Calcium-tolerant myocytes were isolated from adult rat ventricles by successive perfusion and incubation with buffer containing collagenase and hyaluronidase. Greater than 70% of the cells excluded trypan blue, maintained normal morphology, and contracted in response to an externally applied electric field. We have characterized metabolic defects present in isolated calcium-tolerance myocytes when exposed to low concentrations of extracellular calcium under aerobic and anaerobic conditions. In control cells exposed to 1.25 mM Ca2+, the following metabolic parameters were measured (in mumol/g protein): adenosine triphosphate (ATP) 28.8 +/- 3.3, creatine phosphate (CrP) 49.1 +/- 7.5, intracellular Na+ 37.7 +/- 8.1, intracellular K+ 352.9 +/- 49.3, cellular Ca2+ 12.3 +/- 1.8, as well as rate of protein synthesis 0.34 +/- 0.03 mumol . g protein-1 . h-1. In aerobic cells incubated in medium without added Ca2+, the corresponding values (in mumol/g protein) were ATP 27.9 +/- 4.4, CrP 25.3 +/- 4.3, intracellular Na+ 130.9 +/- 23.1, intracellular K+ 217.2 +/- 32.0, cellular Ca2+ 3.9 +/- 1.0, and rate of protein synthesis 0.09 +/- 0.02 mumol . g protein-1 . h-1. These data indicated major metabolic aberrations in myocytes exposed to medium low in Ca2+ (less than 10 microM).
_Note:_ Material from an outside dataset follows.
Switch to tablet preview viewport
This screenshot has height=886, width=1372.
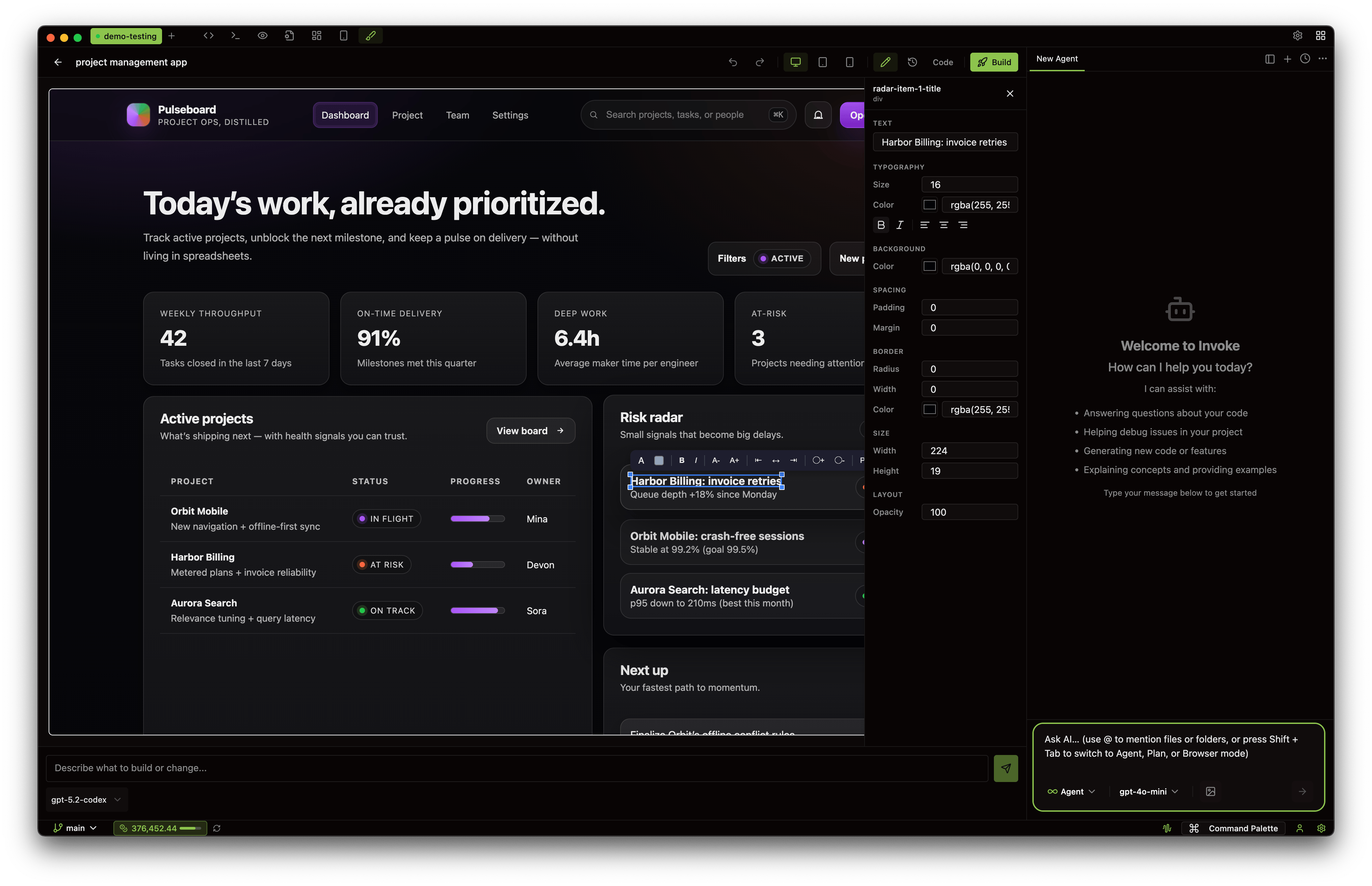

Metabolic depression was most severe in cells incubated in the absence of both Ca2+ and O2. It is postulated that Ca2+ removal resulted in an increase in Na+ and K+ permeability, causing a net gain of intracellular Na+ and loss of intracellular K+. These ionic shifts might stimulate the activity of membrane-associated Na+-K+-ATPase, accounting for lower levels of CrP.